BEGIN RECORDS SHOWN

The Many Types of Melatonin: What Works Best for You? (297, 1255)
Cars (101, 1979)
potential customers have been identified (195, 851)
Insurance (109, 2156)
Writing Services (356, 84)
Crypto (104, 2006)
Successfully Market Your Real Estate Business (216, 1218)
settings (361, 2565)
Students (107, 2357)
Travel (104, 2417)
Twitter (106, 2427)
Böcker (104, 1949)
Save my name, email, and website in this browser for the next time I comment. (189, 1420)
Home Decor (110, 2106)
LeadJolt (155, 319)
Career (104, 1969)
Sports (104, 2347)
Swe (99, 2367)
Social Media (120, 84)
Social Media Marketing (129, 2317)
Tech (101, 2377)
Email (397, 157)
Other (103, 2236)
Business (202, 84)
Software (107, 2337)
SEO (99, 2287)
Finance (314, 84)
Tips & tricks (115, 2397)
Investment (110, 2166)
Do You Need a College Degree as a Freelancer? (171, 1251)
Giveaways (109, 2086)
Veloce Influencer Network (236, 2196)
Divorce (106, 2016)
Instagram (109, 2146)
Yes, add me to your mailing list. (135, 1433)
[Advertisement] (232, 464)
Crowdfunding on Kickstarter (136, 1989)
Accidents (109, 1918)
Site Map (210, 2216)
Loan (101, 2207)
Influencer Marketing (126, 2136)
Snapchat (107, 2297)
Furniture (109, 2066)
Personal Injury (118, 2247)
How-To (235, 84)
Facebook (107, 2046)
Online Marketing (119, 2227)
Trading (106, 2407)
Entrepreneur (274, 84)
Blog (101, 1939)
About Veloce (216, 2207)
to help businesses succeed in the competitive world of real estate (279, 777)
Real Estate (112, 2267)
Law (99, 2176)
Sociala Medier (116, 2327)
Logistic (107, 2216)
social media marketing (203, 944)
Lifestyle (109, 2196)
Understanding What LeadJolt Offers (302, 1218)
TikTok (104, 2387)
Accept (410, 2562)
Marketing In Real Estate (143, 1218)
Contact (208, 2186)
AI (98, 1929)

END RECORDS SHOWN

* _ACTION ITEM_: Once you have identified the lines above that contain "What", copy each of them.

* _TASK SOLUTION_:
The Many Types of Melatonin: What Works Best for You? (297, 1255)
Understanding What LeadJolt Offers (302, 1218)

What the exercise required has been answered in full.